#### Goal of the exercise
Repeat the entries that follow, exactly as they are written.

#### Listed entries
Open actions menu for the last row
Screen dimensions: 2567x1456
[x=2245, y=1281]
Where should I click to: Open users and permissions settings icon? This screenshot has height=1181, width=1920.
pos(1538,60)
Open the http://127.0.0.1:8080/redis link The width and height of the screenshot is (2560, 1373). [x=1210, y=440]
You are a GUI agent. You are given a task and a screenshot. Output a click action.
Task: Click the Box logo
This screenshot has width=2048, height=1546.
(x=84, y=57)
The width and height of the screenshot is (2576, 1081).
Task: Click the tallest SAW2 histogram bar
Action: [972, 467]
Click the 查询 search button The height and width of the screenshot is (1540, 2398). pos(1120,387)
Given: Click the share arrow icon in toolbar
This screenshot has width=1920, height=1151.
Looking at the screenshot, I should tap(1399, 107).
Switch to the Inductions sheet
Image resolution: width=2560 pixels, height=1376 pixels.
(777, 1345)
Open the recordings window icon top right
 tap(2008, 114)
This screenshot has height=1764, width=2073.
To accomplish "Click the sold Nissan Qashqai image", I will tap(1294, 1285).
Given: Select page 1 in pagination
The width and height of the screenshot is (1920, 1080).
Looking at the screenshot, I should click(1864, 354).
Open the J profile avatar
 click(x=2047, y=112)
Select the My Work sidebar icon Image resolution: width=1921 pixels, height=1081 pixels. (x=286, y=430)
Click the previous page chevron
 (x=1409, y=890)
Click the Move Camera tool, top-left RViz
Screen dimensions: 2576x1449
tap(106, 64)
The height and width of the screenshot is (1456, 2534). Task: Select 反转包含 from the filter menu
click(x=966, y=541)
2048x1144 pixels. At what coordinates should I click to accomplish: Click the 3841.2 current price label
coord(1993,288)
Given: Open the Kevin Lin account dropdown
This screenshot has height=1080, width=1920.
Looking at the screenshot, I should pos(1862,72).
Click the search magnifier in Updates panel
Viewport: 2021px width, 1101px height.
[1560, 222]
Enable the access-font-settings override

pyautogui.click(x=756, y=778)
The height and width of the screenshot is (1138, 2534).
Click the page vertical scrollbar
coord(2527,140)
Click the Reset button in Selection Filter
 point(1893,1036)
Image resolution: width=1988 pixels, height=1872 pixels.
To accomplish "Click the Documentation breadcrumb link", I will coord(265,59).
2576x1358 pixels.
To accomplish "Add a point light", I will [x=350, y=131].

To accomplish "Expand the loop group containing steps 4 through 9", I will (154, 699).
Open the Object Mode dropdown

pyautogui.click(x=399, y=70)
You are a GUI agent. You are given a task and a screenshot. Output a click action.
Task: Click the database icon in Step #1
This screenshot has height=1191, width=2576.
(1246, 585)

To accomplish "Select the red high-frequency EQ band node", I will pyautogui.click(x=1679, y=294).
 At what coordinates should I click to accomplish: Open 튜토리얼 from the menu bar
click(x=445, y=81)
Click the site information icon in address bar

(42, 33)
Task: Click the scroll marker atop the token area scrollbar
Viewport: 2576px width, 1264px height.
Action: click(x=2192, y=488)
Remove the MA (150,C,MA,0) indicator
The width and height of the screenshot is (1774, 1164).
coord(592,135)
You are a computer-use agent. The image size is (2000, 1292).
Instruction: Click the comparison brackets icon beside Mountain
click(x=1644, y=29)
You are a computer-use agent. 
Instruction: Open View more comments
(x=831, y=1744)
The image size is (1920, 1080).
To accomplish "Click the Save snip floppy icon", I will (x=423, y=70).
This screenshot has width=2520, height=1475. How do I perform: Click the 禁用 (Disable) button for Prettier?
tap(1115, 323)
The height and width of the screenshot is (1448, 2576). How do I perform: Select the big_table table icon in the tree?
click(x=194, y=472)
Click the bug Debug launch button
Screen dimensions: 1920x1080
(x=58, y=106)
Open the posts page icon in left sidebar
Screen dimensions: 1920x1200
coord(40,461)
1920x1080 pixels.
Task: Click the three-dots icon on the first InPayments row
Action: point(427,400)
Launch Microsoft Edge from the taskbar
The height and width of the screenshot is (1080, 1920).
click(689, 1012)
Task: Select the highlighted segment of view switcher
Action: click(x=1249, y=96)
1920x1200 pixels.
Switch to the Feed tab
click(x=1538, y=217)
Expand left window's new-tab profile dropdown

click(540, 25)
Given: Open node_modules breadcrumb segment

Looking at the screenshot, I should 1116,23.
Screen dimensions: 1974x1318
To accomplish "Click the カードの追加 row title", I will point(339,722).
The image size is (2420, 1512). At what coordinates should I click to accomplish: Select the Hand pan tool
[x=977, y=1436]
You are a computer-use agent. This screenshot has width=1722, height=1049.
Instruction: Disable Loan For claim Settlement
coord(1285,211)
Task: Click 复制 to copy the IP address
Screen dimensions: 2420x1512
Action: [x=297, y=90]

#### Response to the task
Open actions menu for the last row
Screen dimensions: 2567x1456
[x=2245, y=1281]
Where should I click to: Open users and permissions settings icon? This screenshot has height=1181, width=1920.
pos(1538,60)
Open the http://127.0.0.1:8080/redis link The width and height of the screenshot is (2560, 1373). [x=1210, y=440]
You are a GUI agent. You are given a task and a screenshot. Output a click action.
Task: Click the Box logo
This screenshot has width=2048, height=1546.
(x=84, y=57)
The width and height of the screenshot is (2576, 1081).
Task: Click the tallest SAW2 histogram bar
Action: [972, 467]
Click the 查询 search button The height and width of the screenshot is (1540, 2398). pos(1120,387)
Given: Click the share arrow icon in toolbar
This screenshot has width=1920, height=1151.
Looking at the screenshot, I should tap(1399, 107).
Switch to the Inductions sheet
Image resolution: width=2560 pixels, height=1376 pixels.
(777, 1345)
Open the recordings window icon top right
 tap(2008, 114)
This screenshot has height=1764, width=2073.
To accomplish "Click the sold Nissan Qashqai image", I will tap(1294, 1285).
Given: Select page 1 in pagination
The width and height of the screenshot is (1920, 1080).
Looking at the screenshot, I should click(1864, 354).
Open the J profile avatar
 click(x=2047, y=112)
Select the My Work sidebar icon Image resolution: width=1921 pixels, height=1081 pixels. (x=286, y=430)
Click the previous page chevron
 (x=1409, y=890)
Click the Move Camera tool, top-left RViz
Screen dimensions: 2576x1449
tap(106, 64)
The height and width of the screenshot is (1456, 2534). Task: Select 反转包含 from the filter menu
click(x=966, y=541)
2048x1144 pixels. At what coordinates should I click to accomplish: Click the 3841.2 current price label
coord(1993,288)
Given: Open the Kevin Lin account dropdown
This screenshot has height=1080, width=1920.
Looking at the screenshot, I should pos(1862,72).
Click the search magnifier in Updates panel
Viewport: 2021px width, 1101px height.
[1560, 222]
Enable the access-font-settings override

pyautogui.click(x=756, y=778)
The height and width of the screenshot is (1138, 2534).
Click the page vertical scrollbar
coord(2527,140)
Click the Reset button in Selection Filter
 point(1893,1036)
Image resolution: width=1988 pixels, height=1872 pixels.
To accomplish "Click the Documentation breadcrumb link", I will coord(265,59).
2576x1358 pixels.
To accomplish "Add a point light", I will [x=350, y=131].

To accomplish "Expand the loop group containing steps 4 through 9", I will (154, 699).
Open the Object Mode dropdown

pyautogui.click(x=399, y=70)
You are a GUI agent. You are given a task and a screenshot. Output a click action.
Task: Click the database icon in Step #1
This screenshot has height=1191, width=2576.
(1246, 585)

To accomplish "Select the red high-frequency EQ band node", I will pyautogui.click(x=1679, y=294).
 At what coordinates should I click to accomplish: Open 튜토리얼 from the menu bar
click(x=445, y=81)
Click the site information icon in address bar

(42, 33)
Task: Click the scroll marker atop the token area scrollbar
Viewport: 2576px width, 1264px height.
Action: click(x=2192, y=488)
Remove the MA (150,C,MA,0) indicator
The width and height of the screenshot is (1774, 1164).
coord(592,135)
You are a computer-use agent. The image size is (2000, 1292).
Instruction: Click the comparison brackets icon beside Mountain
click(x=1644, y=29)
You are a computer-use agent. 
Instruction: Open View more comments
(x=831, y=1744)
The image size is (1920, 1080).
To accomplish "Click the Save snip floppy icon", I will (x=423, y=70).
This screenshot has width=2520, height=1475. How do I perform: Click the 禁用 (Disable) button for Prettier?
tap(1115, 323)
The height and width of the screenshot is (1448, 2576). How do I perform: Select the big_table table icon in the tree?
click(x=194, y=472)
Click the bug Debug launch button
Screen dimensions: 1920x1080
(x=58, y=106)
Open the posts page icon in left sidebar
Screen dimensions: 1920x1200
coord(40,461)
1920x1080 pixels.
Task: Click the three-dots icon on the first InPayments row
Action: point(427,400)
Launch Microsoft Edge from the taskbar
The height and width of the screenshot is (1080, 1920).
click(689, 1012)
Task: Select the highlighted segment of view switcher
Action: click(x=1249, y=96)
1920x1200 pixels.
Switch to the Feed tab
click(x=1538, y=217)
Expand left window's new-tab profile dropdown

click(540, 25)
Given: Open node_modules breadcrumb segment

Looking at the screenshot, I should 1116,23.
Screen dimensions: 1974x1318
To accomplish "Click the カードの追加 row title", I will point(339,722).
The image size is (2420, 1512). At what coordinates should I click to accomplish: Select the Hand pan tool
[x=977, y=1436]
You are a computer-use agent. This screenshot has width=1722, height=1049.
Instruction: Disable Loan For claim Settlement
coord(1285,211)
Task: Click 复制 to copy the IP address
Screen dimensions: 2420x1512
Action: [x=297, y=90]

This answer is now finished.